This project aims to predict diabetic patients using three different classification algorithms: Logistic Regression, Support Vector Classifier, and Random Forest Classifier. The project is implemented using Python and leverages scikit-learn, a popular machine learning library.
Diabetes is a chronic disease that affects millions of people worldwide. Early detection and prediction of diabetic patients can significantly improve their quality of life and reduce the risk of complications. This project utilizes three different classification algorithms to predict whether a person is diabetic or not based on various features such as age, body mass index (BMI), blood pressure, etc. Logistic Regression, Support Vector Classifier, and Random Forest Classifier are implemented and compared to evaluate their performance.
- Clone the repository:
git clone https://github.com/shaadclt/Diabetic-Patient-Prediction.git
- Navigate to the project directory:
cd Diabetic-Patient-Prediction
- Prepare your dataset by placing it in the project directory or specify the file path in the code.
- Open the Jupyter notebook or Python script that corresponds to the algorithm you want to run.

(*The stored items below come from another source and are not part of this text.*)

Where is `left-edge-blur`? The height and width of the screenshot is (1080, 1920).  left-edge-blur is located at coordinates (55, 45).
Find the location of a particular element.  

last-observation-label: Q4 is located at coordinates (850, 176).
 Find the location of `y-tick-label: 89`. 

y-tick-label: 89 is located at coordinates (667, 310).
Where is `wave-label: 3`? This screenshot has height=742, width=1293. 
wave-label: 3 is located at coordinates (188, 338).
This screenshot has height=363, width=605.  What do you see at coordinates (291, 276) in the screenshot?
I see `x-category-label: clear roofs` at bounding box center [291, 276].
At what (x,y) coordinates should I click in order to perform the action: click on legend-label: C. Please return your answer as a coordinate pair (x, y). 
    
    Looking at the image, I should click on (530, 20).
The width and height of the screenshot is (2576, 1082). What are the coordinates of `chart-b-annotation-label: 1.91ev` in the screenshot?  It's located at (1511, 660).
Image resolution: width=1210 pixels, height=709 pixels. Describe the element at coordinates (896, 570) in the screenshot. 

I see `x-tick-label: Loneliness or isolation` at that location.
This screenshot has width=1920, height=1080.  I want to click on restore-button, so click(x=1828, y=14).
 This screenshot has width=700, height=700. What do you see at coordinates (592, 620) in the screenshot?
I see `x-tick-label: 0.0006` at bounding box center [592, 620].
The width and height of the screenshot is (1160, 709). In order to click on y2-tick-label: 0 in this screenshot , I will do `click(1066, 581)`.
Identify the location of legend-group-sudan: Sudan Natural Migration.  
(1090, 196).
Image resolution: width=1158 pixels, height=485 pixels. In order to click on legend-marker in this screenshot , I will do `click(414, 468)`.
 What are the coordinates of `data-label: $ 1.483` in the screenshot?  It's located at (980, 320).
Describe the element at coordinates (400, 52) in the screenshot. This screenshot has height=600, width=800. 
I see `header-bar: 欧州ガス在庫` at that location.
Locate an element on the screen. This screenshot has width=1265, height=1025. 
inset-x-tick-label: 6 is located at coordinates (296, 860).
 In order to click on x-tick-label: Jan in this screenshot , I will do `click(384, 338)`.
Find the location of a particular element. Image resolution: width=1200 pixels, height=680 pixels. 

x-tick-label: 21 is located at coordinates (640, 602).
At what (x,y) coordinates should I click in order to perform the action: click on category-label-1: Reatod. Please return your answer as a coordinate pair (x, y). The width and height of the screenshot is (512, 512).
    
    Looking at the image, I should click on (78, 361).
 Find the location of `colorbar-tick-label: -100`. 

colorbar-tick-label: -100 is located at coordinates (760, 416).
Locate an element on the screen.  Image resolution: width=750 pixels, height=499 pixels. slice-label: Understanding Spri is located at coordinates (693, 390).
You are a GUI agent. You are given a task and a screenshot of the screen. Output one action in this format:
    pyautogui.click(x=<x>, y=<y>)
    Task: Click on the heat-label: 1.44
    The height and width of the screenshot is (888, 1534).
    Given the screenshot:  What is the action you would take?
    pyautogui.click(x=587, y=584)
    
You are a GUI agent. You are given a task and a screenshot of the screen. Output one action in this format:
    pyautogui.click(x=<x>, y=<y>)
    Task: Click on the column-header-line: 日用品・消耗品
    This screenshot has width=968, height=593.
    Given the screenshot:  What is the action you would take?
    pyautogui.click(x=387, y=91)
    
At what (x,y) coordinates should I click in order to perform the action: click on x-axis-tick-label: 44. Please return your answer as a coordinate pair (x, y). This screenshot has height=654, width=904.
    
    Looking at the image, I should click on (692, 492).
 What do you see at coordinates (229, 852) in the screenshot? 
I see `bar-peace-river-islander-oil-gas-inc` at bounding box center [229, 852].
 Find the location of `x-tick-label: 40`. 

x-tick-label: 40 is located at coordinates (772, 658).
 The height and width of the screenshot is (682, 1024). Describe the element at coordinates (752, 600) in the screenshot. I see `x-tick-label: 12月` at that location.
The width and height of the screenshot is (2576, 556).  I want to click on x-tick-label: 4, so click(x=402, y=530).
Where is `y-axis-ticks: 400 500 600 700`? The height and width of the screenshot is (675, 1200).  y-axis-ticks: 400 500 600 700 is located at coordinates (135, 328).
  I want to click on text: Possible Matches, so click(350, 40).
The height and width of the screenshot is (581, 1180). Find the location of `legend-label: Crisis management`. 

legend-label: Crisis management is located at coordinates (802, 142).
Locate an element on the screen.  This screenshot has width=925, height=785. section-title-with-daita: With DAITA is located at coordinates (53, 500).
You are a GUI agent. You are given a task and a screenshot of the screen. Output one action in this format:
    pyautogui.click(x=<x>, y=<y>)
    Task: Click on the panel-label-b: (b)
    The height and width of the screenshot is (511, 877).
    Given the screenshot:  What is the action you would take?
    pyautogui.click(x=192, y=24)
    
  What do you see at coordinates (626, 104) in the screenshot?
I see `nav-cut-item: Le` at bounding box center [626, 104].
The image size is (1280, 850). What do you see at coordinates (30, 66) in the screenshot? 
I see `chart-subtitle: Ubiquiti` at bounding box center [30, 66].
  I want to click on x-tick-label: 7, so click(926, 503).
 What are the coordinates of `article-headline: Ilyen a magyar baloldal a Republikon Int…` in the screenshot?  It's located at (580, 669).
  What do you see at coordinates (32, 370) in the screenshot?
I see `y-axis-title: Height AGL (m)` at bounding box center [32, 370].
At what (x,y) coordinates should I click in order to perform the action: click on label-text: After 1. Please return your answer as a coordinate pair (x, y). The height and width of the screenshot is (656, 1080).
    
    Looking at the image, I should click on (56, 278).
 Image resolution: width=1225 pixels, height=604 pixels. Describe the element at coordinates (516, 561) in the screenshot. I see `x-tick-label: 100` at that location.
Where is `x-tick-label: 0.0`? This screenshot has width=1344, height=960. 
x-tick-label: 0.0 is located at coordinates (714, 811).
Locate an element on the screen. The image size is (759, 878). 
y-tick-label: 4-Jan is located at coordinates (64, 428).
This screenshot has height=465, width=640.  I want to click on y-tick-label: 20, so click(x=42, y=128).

- Follow the instructions and run the code to train and evaluate the classifier.
- Adjust the hyperparameters and experiment with different settings as desired.
The dataset used in this project contains various features of patients, such as age, BMI, blood pressure, glucose level, etc., along with their diabetic status (0 for non-diabetic and 1 for diabetic). The dataset used here is an example, and you can replace it with your own dataset. Make sure the dataset is in a suitable format for scikit-learn classifiers.
This project employs three different classification algorithms to predict diabetic patients:
-
Logistic Regression: Logistic Regression is a commonly used algorithm for binary classification. It models the probability of an instance belonging to a certain class using a logistic function.
-
Support Vector Classifier: Support Vector Classifier (SVC) is a powerful algorithm that can perform both linear and non-linear classification. It aims to find the best hyperplane that separates the data points of different classes.
-
Random Forest Classifier: Random Forest Classifier is an ensemble learning method that constructs a multitude of decision trees at training time and outputs the class that is the mode of the classes predicted by individual trees.
The performance of each classifier is evaluated using various metrics such as accuracy, precision, recall, and F1-score. The results are presented in the respective Jupyter notebooks or Python scripts for each algorithm.
Contributions to this project are welcome. If you find any issues or have suggestions for improvement, please open an issue or submit a pull request.
This project is licensed under the MIT License. Feel free to use and modify the code according to your needs.